Art museum in Stockholm, Sweden

Sven-Harry's Art Museum (Sven-Harrys Konstmuseum) is an art museum in Stockholm, Sweden, founded by builder Sven-Harry Karlsson. It is housed in a multi-purpose building alongside an art gallery, museum shop, apartments, and businesses.

==History==
The award-winning Swedish builder Sven-Harry Karlsson (b. 1931) has been an art collector since the mid-1960s, forming a collection including work by Carl Fredrik Hill, Helene Schjerfbeck, Ernst Josephson, August Strindberg, Edvard Munch, Anders Zorn, and others. He constructed a building to house his collection in Vasaparken in Stockholm's inner city. Designed by Gert Wingårdh and Anna Höglund of Wingårdh Architects, the 5-story building is clad in a gold-tinted copper-aluminium-zinc alloy designed not to darken when exposed to oxygen. It opened in 2011 and is now owned and run by a foundation. Vanessa Gandy is Museum Director and CEO of Sven-Harrys Art Museum, since July 2026.

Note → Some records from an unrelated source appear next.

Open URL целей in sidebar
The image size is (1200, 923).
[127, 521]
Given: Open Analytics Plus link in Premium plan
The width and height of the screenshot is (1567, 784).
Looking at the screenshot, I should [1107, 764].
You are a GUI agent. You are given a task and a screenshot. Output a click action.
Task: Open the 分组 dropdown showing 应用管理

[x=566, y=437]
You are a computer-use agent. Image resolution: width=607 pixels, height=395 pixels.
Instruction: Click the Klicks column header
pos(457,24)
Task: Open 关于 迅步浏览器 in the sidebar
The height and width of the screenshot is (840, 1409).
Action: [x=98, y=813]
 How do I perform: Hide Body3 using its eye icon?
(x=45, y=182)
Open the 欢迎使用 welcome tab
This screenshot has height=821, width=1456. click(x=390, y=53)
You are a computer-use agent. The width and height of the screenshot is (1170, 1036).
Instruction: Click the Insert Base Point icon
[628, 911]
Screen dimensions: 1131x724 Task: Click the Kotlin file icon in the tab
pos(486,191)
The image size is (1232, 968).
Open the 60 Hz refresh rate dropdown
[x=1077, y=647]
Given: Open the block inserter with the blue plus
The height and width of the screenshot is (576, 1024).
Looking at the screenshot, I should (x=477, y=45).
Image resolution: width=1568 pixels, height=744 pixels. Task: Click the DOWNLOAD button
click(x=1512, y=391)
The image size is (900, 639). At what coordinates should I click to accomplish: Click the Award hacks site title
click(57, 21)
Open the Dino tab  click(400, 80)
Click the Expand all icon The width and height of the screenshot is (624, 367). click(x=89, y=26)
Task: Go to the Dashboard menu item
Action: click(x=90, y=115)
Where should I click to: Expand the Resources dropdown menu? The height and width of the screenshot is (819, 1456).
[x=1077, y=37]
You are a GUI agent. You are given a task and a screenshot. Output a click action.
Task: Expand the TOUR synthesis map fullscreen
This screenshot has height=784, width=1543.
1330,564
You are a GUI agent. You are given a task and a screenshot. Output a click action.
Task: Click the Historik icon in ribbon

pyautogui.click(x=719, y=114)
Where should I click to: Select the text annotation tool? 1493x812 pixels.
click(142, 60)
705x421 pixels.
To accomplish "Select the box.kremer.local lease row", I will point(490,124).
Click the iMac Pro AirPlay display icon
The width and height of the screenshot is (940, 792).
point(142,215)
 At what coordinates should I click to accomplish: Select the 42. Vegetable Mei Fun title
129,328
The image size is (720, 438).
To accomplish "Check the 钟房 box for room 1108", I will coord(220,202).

In addition to Sven-Harry's Art Museum, the building houses an art gallery, a museum shop, a restaurant and other businesses, and 18 apartments in its 5000 m2. The museum is located at the top of the building and its interior spaces are designed as a replica of Sven-Harry Karlsson's former home in Lidingö, which dated back to the 1770s. The art gallery, which is about 400 m2, is divided into three major halls split between the ground floor and the fourth floor. It exhibits work by artists such as Karin Mamma Andersson and Torsten Andersson. The remainder of the ground floor is taken up by commercial enterprises.